Many prior neural recording systems have been reported with improvements in noise performance, channel count, wireless communication, and system power consumption. For neural amplifier designs, low-noise amplifiers with closed-loop gain set by capacitors [3] - [7] , and resistors [8] , [9] have been commonly used. Chopping is usually adopted to achieve ultra lownoise in low frequency band [4] , [5] , [8] . Systems with large number of channels have also been reported [7] , [10] - [12] . Several of these designs integrate a wireless transceiver. Among them, ISM band FSK [7] , [13] , [14] , FM [15] , [16] , UWB [11] , [17] , and backscattering [10] , [18] , [19] are commonly used. In addition, some of the systems are fully integrated and potentially implantable [10] , [12] , [20] .
On-chip data compression is an effective solution to reduce the system power by cutting off the data rate of the wireless telemetry, which is usually the power bottleneck of the overall system [21] . Various on-chip data compression techniques for neural signals have been proposed. For single or multi-units action potential recording, spike detection [22] , and spike sorting [23] are the most effective ways to reduce the recording data rate, and can also be used to drive the BMIs directly. The hardware implementation of spike detection can be as simple as a comparator with a pre-defined threshold. A compression ratio higher than 100× can be achieved with little power consumption [24] . However, this is usually at the price of losing information of the raw waveform, and can also be unreliable in long-time recording since the spike waveform may change due to the change of electrode impedance or electrode displacement. For EEG, ECoG, or LFP, wavelet transformation is an effective solution, given its high compression ratio and good reconstruction quality [25] , [26] . However, the hardware implementation of wavelet transformation is nontrivial and usually takes considerable area and power. Moreover, a custom design for a specific signal type and sampling frequency significantly reduces the potential applications of the traditional recording compression systems.

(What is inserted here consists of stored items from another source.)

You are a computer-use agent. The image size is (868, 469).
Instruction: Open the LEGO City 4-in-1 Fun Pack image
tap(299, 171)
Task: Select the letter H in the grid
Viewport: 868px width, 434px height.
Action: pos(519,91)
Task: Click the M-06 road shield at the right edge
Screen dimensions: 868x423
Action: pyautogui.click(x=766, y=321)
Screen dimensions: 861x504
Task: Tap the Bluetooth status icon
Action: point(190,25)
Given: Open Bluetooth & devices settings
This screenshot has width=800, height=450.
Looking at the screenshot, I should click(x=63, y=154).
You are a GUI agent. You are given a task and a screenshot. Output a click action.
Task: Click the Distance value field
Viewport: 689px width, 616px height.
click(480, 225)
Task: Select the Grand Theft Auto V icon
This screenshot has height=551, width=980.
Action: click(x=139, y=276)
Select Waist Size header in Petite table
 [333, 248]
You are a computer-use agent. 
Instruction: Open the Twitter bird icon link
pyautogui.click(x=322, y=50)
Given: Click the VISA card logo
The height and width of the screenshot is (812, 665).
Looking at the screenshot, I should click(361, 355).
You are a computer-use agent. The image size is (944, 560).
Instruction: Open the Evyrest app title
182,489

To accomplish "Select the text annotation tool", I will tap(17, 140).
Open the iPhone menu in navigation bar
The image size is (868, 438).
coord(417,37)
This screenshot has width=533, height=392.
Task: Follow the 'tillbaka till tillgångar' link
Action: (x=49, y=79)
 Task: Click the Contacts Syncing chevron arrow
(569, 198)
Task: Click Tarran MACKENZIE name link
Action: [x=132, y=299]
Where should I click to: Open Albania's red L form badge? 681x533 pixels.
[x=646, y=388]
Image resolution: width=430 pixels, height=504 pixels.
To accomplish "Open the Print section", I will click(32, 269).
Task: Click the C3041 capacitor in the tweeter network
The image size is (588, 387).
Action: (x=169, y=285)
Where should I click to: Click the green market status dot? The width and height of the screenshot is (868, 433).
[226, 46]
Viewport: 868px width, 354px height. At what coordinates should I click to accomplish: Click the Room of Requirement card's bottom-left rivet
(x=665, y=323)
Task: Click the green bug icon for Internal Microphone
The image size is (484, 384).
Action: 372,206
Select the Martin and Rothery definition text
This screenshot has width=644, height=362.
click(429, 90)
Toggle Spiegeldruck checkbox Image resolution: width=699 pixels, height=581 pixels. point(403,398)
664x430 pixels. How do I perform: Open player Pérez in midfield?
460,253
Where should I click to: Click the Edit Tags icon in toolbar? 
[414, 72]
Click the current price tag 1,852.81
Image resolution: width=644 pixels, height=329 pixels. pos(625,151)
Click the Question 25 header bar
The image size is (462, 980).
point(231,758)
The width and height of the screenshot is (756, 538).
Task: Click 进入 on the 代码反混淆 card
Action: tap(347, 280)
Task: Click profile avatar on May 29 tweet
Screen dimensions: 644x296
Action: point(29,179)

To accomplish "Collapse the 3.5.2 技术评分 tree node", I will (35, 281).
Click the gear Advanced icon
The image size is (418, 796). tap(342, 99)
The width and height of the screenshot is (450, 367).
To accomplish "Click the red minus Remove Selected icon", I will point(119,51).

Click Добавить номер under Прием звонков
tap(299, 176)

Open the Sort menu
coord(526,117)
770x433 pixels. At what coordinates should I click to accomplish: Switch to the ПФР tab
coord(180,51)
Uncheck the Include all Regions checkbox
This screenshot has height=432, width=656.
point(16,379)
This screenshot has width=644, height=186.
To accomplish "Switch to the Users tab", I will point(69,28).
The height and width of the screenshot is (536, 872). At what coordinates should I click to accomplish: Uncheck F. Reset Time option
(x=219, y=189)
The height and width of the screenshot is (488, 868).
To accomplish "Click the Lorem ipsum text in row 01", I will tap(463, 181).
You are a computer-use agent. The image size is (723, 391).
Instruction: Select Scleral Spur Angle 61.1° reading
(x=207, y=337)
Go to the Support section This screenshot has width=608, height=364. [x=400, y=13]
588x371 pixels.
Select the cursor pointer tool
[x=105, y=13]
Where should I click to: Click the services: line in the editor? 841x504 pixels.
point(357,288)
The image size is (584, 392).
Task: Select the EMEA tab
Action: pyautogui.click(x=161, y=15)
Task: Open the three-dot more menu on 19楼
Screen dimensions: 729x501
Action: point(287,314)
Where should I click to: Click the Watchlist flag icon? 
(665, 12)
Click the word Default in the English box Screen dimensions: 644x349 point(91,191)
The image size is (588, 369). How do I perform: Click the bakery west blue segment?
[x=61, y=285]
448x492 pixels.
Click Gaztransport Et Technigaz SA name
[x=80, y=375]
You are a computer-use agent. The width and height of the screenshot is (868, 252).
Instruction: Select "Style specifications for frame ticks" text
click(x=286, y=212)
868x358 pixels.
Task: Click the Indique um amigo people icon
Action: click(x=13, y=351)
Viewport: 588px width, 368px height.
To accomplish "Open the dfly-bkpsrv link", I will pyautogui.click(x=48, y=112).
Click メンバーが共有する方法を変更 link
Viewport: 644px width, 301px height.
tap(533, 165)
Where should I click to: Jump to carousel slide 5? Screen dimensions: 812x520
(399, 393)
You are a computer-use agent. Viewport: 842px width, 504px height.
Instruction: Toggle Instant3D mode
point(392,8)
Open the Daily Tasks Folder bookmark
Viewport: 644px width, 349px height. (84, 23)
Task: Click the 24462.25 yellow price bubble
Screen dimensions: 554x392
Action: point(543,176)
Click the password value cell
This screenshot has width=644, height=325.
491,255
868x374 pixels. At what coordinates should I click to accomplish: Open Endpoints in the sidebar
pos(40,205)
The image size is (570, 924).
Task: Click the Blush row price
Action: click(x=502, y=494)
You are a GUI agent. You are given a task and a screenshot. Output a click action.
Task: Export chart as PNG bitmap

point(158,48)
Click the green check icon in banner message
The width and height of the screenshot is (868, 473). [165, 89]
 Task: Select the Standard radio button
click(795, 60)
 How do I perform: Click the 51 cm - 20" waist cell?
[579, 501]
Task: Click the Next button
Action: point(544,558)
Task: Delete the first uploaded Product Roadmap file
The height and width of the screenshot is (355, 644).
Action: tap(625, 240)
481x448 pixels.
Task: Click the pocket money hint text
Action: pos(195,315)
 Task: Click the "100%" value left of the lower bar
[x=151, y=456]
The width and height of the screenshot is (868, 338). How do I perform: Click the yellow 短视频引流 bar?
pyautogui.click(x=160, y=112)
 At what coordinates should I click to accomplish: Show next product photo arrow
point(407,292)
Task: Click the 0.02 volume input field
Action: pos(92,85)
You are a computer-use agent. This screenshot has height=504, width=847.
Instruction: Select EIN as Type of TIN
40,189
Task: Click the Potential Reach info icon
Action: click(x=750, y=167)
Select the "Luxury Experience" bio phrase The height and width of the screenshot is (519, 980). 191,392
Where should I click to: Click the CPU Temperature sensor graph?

Compressed sensing is an emerging signal processing technique that enables sub-Nyquist sampling and near lossless reconstruction of a signal [27] . Since it was introduced in 2006 [28] , the compressed sensing technique has also been successfully applied to rapid MRI [28] , computational image sensors [29] , biomedical sensors [21] , [30] , high frequency receivers [31] , and other applications. Compressed sensing is especially attractive to neural signal recording given its minimum hardware cost in the front-end, favouring power constrainted implanted devices. Prior research shows the sparsity of neural signals in different frequency bands [30] , [32] - [34] . Since an on-chip transformation using random matrix usually achieves sufficient incoherence and restricted isometry property (RIP) [35] , a general purpose recording device can be designed without the knowledge of the target signal.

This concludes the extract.